Gallery hours: Saturdays 12-5 and by appointment. Please email info@ignitionprojects.org to make an appointment outside of business hours

Molly Blumberg
Molly Blumberg is an artist based in Chicago, IL and Boston, MA. She earned her MFA at The School of the Art Institute of Chicago in fiber & material studies in 2020 and her BFA from the Washington University in St. Louis Sam Fox School of Design and Visual Arts in sculpture in 2012. Trained as a sculptor and a papermaker, her work is grounded in an extreme engagement with materiality. Through a playfully physical studio practice and a dedication to process based exploration, she explores how it feels to be a body. Pulling from art-historical depictions of the female body and employing feminist practices of fragmentation and reassembling, she focuses on the phenomenology of a fleshy body that is a site of constant state change.

Statement:
My sculptural practice explores how it feels to be a body. I play with the sensations of bodies and the mechanics of bodies: how skin stretches across muscle and bone; how fat and flesh can pucker and bulge; how bodies can fold and slump and stretch with and against gravity. I engage with the postures of bodies, how we bend to and blend with environments as we navigate them.
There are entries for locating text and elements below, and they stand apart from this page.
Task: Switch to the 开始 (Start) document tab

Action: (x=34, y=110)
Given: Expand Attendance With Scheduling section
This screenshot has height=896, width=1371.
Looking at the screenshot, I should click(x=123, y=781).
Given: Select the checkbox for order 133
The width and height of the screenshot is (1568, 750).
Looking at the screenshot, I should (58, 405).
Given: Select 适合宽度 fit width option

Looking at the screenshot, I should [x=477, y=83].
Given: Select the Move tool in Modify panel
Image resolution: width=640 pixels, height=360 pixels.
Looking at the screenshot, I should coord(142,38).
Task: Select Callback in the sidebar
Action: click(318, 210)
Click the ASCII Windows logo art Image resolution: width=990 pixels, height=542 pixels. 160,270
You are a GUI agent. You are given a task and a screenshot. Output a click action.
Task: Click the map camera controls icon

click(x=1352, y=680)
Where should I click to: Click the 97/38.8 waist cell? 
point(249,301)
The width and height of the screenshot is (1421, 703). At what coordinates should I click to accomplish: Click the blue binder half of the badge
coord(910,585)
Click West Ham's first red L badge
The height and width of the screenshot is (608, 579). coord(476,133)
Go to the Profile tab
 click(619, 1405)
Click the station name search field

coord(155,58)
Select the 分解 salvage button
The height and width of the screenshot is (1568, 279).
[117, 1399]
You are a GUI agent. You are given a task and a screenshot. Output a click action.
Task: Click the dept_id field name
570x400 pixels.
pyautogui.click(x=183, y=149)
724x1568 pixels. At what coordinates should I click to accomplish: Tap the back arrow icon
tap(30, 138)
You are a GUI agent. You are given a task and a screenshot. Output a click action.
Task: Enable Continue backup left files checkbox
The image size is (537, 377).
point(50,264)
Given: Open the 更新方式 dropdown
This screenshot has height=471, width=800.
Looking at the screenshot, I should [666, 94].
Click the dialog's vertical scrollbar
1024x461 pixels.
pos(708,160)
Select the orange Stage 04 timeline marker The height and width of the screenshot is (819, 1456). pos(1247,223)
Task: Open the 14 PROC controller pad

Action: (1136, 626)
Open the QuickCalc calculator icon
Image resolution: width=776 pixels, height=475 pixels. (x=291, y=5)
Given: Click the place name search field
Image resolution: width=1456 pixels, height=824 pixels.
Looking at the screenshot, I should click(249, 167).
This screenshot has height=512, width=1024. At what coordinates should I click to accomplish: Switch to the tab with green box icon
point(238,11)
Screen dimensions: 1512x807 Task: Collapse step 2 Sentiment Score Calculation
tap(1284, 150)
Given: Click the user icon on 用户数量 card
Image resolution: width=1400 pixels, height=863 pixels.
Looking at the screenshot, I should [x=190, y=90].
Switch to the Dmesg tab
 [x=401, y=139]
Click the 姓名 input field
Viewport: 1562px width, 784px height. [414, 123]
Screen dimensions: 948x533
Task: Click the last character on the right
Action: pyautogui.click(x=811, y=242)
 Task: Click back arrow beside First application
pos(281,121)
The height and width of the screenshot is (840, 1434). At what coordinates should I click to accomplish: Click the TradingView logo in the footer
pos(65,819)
My work wrestles with figuration and abstraction – moments of specificity dissolve into formlessness. Fragmentation disrupts an understanding of a complete body, and positions the human body as a precarious material being that is uncontrollable and unpredictable. As elements of the work pucker, tear, and bulge, they express the failures of our own bodies that are at once frightening and funny. Pulling from art-historical depictions of the female body and employing feminist practices of fragmentation and reassembly, I focus on the phenomenology of a fleshy body that is a site of constant state change. We are porous and open and vulnerable but we are also incredibly adaptable and flexible and innovative.